> _ACTIVITY_:
Restate word for word the line containing "This screenshot has height=758, width=1400." and each line that follows it, through the last line below, and nothing else.

Stored records:
━━━━━━━━━━━━━━━━

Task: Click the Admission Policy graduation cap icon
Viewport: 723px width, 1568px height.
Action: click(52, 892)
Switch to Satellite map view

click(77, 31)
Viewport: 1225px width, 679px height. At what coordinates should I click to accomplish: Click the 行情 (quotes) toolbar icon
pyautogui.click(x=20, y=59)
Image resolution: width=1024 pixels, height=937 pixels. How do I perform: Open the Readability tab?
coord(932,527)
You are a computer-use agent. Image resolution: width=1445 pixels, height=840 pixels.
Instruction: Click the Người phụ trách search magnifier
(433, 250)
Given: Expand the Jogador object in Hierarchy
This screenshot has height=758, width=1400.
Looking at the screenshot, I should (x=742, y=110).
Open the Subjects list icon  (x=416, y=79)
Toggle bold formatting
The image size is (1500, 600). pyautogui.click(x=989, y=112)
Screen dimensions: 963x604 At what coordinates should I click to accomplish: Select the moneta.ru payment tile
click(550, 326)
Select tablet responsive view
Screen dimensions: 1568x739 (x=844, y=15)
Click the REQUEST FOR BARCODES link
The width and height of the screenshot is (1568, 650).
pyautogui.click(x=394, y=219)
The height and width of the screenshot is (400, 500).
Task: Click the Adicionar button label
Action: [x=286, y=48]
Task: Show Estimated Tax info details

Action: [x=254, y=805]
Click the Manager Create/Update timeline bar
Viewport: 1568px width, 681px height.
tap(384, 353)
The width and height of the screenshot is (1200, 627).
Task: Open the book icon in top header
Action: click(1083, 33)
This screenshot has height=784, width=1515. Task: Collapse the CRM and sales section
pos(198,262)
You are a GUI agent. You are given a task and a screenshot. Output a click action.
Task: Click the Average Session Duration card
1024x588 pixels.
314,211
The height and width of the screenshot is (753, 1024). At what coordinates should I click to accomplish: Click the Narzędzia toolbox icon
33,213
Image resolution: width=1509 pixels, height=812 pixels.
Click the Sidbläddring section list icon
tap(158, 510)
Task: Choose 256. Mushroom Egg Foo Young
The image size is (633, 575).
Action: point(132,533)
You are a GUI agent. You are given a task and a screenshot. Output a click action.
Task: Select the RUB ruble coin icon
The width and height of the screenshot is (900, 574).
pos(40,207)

━━━━━━━━━━━━━━━━

> _RESPONSE_:
This screenshot has height=758, width=1400.
Looking at the screenshot, I should (x=742, y=110).
Open the Subjects list icon  (x=416, y=79)
Toggle bold formatting
The image size is (1500, 600). pyautogui.click(x=989, y=112)
Screen dimensions: 963x604 At what coordinates should I click to accomplish: Select the moneta.ru payment tile
click(550, 326)
Select tablet responsive view
Screen dimensions: 1568x739 (x=844, y=15)
Click the REQUEST FOR BARCODES link
The width and height of the screenshot is (1568, 650).
pyautogui.click(x=394, y=219)
The height and width of the screenshot is (400, 500).
Task: Click the Adicionar button label
Action: [x=286, y=48]
Task: Show Estimated Tax info details

Action: [x=254, y=805]
Click the Manager Create/Update timeline bar
Viewport: 1568px width, 681px height.
tap(384, 353)
The width and height of the screenshot is (1200, 627).
Task: Open the book icon in top header
Action: click(1083, 33)
This screenshot has height=784, width=1515. Task: Collapse the CRM and sales section
pos(198,262)
You are a GUI agent. You are given a task and a screenshot. Output a click action.
Task: Click the Average Session Duration card
1024x588 pixels.
314,211
The height and width of the screenshot is (753, 1024). At what coordinates should I click to accomplish: Click the Narzędzia toolbox icon
33,213
Image resolution: width=1509 pixels, height=812 pixels.
Click the Sidbläddring section list icon
tap(158, 510)
Task: Choose 256. Mushroom Egg Foo Young
The image size is (633, 575).
Action: point(132,533)
You are a GUI agent. You are given a task and a screenshot. Output a click action.
Task: Select the RUB ruble coin icon
The width and height of the screenshot is (900, 574).
pos(40,207)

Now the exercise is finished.